Engineering, data and two butterfly effects.

<2025-08-13 Wed>

For the last two weeks, I had been dealing with my personal Roman Empire of accounting. So after updating my accounts –which were four months out of date– and changing the accounting software from GnuCash to Hledger (advantages of plain text accounting), I had the idea to analyse all my grocery receipts.

The task is fairly straightforward from a data standpoint:

A large number of receipts in PDF format (database).
Extract the data and do some parsing.
Plot it and perform some basic statistical analysis. (Spoiler: I just calculated the total expenses by month, at least for this post.)

Here is an example of the data I am talking about: 20250809 Mercadona 122,05 €.pdf.

As you can see, the file size is 36–37 kB and the file name includes the date, supermarket and total amount. Well, I have 148 files of fun :D!

So let's start the mini-project.

Init

After a long Google search ‒https://www.google.com/search?q=pdf+extract+text+python‒ and reading the first result: Reddit: What’s the Best Python Library for Extracting Text from PDFs?, I decided to use PyMuPDF.

import pymupdf

Then I wrote this code to open the file and to print the extracted data. I simplified the output with dots "…" for the blog. If you execute this code, you will get a long version.

doc = pymupdf.open("./20250809 Mercadona 122,05 €.pdf")
for page in doc:
    content = page.get_text()
    print(content)

MERCADONA, S.A.   A-46103834
...
3 FONT NATURA 8L
0,92
2,76
...
1 SIN LACT DESN NAT
1,35
...
1 SANDIA BAJA SEMILLAS
7,625 kg
0,55 €/kg
4,19
...

This print provided me the keys to write the core of this "extractor":

I can split the data using the NewLine character (\n).
I can get the date from the receipt.
I can remove the first elements, maybe 11.
I can remove the last elements from "TOTAL (€)" to the end.
There are at least three cases of data, for now.
- Quantity (in Spanish "cantidad") is greater than 1, so there will a unit price.
- Quantity is equal to 1.
- Quantity is equal to 1, but there is a €/kg.

The core

Handling the split is so easy in Python, with just this line:

content = content.split('\n')

Get the date from the receipt. This line is a big hardcore and maybe produce troubles in future. What would happen if the index changed?, or if there were spaces?

date = content[5]

Remove any unnecessary data. Hardcode the first part.

**Information given**
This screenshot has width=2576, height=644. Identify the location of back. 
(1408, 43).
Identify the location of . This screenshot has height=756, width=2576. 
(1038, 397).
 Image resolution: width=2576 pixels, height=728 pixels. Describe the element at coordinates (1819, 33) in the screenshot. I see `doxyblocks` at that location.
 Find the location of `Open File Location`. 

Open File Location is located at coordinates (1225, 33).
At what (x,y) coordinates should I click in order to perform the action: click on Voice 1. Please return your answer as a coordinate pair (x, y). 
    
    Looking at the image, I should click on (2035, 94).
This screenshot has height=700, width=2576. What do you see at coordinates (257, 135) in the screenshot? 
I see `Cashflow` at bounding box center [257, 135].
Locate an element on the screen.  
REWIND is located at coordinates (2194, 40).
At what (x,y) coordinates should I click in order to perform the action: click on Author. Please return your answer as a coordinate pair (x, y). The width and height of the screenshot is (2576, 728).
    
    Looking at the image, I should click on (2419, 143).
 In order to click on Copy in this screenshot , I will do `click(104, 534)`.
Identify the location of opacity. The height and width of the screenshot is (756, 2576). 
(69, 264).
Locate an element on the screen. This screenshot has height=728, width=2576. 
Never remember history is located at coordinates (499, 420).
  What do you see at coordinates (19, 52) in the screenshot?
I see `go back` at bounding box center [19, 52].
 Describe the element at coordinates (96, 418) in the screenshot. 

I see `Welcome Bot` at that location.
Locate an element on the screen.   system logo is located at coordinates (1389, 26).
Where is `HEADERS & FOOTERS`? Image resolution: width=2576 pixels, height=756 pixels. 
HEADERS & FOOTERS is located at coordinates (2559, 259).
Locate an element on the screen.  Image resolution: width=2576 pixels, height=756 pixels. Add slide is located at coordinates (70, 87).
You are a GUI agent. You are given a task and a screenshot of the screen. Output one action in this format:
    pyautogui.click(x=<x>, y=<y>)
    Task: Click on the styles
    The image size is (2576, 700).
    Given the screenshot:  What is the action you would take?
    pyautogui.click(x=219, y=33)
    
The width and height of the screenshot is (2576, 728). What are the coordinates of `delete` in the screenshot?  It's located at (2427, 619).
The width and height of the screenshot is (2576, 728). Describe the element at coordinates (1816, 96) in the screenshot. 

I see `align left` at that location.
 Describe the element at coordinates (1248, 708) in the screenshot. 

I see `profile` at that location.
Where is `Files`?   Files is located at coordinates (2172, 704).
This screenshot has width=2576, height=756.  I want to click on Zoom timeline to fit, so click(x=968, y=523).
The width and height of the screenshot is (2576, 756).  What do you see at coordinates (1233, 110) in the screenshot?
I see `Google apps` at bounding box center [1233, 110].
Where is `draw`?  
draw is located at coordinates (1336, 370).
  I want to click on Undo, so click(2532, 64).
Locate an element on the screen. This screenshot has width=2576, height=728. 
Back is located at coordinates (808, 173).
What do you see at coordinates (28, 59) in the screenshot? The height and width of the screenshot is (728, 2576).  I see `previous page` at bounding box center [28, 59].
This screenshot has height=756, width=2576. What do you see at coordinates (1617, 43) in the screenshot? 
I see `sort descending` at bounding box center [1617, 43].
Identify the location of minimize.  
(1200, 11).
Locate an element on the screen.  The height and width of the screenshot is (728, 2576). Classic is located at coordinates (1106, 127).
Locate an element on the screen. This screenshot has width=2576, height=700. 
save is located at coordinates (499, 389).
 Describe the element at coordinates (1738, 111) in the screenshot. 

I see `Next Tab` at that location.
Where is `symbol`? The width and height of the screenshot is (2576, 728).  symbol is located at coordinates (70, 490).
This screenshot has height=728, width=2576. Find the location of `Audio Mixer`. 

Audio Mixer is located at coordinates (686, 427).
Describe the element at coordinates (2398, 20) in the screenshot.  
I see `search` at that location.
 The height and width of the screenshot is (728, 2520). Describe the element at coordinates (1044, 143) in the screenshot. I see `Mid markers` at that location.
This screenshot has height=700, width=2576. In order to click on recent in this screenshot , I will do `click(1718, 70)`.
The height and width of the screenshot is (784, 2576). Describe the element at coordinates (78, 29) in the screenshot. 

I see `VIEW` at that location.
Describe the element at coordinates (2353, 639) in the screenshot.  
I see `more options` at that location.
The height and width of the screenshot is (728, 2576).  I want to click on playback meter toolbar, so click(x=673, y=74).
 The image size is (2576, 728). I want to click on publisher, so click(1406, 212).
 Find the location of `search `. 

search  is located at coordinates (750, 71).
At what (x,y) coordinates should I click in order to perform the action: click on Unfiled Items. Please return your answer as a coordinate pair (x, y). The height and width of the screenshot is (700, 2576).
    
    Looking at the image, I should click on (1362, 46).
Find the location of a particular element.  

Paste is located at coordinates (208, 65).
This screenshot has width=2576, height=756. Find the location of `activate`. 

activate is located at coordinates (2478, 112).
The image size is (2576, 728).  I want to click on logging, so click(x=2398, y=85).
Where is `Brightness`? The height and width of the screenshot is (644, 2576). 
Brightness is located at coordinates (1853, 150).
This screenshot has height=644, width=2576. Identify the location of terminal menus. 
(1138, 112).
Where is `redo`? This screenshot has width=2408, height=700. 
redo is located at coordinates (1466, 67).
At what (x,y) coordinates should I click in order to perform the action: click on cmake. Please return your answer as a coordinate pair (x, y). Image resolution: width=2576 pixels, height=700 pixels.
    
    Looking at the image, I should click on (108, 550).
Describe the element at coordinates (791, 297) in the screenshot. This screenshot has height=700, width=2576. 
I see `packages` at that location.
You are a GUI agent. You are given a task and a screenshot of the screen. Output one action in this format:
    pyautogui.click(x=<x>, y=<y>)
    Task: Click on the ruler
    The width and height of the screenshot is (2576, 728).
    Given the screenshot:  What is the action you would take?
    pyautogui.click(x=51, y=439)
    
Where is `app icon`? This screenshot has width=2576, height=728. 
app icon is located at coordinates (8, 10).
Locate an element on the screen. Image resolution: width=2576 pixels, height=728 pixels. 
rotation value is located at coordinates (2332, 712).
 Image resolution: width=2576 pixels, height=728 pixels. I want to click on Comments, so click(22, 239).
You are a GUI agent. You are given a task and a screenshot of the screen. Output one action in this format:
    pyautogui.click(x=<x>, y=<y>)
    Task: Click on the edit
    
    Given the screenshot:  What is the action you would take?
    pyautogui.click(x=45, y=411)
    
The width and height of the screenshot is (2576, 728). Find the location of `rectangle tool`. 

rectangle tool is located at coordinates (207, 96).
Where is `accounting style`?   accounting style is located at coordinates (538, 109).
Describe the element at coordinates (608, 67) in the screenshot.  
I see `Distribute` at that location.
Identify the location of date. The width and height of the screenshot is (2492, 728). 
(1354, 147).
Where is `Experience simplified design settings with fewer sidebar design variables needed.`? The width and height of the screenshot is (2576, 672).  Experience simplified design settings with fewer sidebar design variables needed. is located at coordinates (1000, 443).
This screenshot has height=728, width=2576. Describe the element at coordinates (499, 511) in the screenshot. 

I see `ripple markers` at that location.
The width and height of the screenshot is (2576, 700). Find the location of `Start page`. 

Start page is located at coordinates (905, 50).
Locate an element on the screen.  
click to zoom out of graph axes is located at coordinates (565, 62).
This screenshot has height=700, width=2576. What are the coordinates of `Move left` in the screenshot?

**Exercise directions**
In the post about analyzing grocery receipts, rewrite the passage starting with "So let's start" and going on through "print(content)", changing "content" to "text".

**Response**
So let's start the mini-project.

Init

After a long Google search ‒https://www.google.com/search?q=pdf+extract+text+python‒ and reading the first result: Reddit: What’s the Best Python Library for Extracting Text from PDFs?, I decided to use PyMuPDF.

import pymupdf

Then I wrote this code to open the file and to print the extracted data. I simplified the output with dots "…" for the blog. If you execute this code, you will get a long version.

doc = pymupdf.open("./20250809 Mercadona 122,05 €.pdf")
for page in doc:
    text = page.get_text()
    print(text)